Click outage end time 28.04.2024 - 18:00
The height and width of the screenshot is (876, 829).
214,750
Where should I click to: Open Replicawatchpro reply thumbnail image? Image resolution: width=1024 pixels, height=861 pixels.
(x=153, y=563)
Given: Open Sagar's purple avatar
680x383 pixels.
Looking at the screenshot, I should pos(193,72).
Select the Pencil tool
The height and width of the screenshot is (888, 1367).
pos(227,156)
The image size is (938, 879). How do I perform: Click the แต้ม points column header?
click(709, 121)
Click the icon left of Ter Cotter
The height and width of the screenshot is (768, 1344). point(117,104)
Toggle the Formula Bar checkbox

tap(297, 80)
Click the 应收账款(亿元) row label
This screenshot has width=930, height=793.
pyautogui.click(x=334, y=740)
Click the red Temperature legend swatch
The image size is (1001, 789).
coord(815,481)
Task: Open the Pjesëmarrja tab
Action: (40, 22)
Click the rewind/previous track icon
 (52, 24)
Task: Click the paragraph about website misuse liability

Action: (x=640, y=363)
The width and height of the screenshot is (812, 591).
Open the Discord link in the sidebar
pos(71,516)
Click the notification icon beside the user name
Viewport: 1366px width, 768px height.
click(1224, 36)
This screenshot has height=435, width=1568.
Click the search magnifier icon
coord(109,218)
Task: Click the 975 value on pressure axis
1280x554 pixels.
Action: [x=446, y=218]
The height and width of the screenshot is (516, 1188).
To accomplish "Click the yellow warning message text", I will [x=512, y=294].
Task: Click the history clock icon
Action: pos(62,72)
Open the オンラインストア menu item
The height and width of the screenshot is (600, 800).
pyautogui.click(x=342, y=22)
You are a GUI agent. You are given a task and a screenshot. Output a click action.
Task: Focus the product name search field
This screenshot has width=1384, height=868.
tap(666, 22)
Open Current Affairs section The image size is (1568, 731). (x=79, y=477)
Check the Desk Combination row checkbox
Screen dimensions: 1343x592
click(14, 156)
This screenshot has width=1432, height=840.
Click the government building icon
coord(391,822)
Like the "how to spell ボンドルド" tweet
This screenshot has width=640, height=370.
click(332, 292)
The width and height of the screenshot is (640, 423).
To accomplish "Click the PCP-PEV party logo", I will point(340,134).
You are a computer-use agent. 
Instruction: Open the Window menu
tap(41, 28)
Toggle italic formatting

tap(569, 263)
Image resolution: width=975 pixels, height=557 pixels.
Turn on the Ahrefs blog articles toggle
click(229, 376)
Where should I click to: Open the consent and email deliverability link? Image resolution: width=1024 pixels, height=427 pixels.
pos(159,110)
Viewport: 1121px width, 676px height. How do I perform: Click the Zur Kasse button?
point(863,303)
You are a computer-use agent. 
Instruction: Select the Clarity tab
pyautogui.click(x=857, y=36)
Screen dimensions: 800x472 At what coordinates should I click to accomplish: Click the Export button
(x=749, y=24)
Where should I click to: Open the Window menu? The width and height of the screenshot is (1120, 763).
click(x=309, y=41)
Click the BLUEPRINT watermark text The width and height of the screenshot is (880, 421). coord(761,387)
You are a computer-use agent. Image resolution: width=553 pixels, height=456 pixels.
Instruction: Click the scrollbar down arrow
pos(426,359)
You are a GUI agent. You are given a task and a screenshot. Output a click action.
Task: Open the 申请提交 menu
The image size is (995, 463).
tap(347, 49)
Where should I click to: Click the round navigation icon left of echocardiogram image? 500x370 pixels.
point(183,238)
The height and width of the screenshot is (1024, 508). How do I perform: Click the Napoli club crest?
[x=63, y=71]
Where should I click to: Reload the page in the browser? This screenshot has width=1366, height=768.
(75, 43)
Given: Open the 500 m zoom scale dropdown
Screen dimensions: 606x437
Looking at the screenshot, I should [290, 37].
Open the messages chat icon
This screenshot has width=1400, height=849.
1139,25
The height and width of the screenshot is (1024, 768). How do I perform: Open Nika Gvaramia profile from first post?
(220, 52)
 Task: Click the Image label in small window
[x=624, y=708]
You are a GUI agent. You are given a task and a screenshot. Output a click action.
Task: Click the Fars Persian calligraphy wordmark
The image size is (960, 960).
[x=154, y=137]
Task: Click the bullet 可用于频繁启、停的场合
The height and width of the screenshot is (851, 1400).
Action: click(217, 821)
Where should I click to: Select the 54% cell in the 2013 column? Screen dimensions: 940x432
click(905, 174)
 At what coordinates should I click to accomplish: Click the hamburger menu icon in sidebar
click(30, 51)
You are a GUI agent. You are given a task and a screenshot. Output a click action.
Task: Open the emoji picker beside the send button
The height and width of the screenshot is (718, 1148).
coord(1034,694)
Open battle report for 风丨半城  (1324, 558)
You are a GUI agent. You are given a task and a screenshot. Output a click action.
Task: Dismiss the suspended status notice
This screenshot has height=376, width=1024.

┄┄┄┄┄┄┄┄┄┄

* Exercise aim
Copy range, inclusive: the line holding "Viewport: 1121px width, 676px" to the line holding "Click the BLUEPRINT". Reproduce exactly those lines of the records above and no others.

* Task solution
Viewport: 1121px width, 676px height. How do I perform: Click the Zur Kasse button?
point(863,303)
You are a computer-use agent. 
Instruction: Select the Clarity tab
pyautogui.click(x=857, y=36)
Screen dimensions: 800x472 At what coordinates should I click to accomplish: Click the Export button
(x=749, y=24)
Where should I click to: Open the Window menu? The width and height of the screenshot is (1120, 763).
click(x=309, y=41)
Click the BLUEPRINT watermark text The width and height of the screenshot is (880, 421). coord(761,387)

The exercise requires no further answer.